• TASK PROMPT: Wherever the string "will" turns up in the data, copy the whole line.

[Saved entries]
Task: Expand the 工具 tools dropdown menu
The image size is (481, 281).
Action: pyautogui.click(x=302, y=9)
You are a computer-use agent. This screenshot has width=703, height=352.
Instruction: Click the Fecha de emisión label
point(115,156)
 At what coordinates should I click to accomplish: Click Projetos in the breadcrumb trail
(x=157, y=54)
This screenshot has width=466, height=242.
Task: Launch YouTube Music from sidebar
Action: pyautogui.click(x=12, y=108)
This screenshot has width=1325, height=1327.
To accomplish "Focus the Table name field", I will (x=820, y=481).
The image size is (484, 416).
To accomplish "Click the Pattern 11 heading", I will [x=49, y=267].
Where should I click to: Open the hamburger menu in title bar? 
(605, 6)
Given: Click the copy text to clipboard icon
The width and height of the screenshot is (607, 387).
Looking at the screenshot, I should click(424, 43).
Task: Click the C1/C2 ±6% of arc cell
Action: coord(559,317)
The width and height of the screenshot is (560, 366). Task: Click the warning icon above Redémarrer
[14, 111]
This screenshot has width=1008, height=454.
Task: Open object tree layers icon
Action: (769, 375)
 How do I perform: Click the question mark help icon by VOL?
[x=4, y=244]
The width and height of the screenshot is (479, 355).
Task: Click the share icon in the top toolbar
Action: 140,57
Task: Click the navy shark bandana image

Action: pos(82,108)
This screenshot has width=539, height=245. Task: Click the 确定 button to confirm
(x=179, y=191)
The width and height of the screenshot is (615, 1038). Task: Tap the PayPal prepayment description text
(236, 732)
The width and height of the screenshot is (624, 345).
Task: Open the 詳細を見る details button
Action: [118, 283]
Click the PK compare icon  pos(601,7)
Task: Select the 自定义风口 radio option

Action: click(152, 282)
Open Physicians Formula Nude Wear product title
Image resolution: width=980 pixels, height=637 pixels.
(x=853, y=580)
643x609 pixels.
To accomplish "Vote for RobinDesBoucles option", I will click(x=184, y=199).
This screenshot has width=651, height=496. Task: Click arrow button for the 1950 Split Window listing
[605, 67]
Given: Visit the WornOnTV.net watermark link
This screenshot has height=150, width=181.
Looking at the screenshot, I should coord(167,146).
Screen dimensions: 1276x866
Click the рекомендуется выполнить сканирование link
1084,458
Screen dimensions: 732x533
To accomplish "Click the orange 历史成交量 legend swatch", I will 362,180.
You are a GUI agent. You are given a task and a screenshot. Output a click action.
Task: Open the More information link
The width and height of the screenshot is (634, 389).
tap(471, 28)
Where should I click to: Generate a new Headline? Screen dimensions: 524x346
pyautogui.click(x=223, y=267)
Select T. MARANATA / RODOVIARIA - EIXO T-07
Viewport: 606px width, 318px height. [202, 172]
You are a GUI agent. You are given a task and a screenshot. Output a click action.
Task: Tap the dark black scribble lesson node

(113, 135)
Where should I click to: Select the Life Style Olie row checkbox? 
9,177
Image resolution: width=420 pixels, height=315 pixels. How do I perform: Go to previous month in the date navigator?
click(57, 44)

• YOUR RESPONSE:
To accomplish "Focus the Table name field", I will (x=820, y=481).
To accomplish "Click the Pattern 11 heading", I will [x=49, y=267].
To accomplish "Vote for RobinDesBoucles option", I will click(x=184, y=199).
To accomplish "Click the orange 历史成交量 legend swatch", I will 362,180.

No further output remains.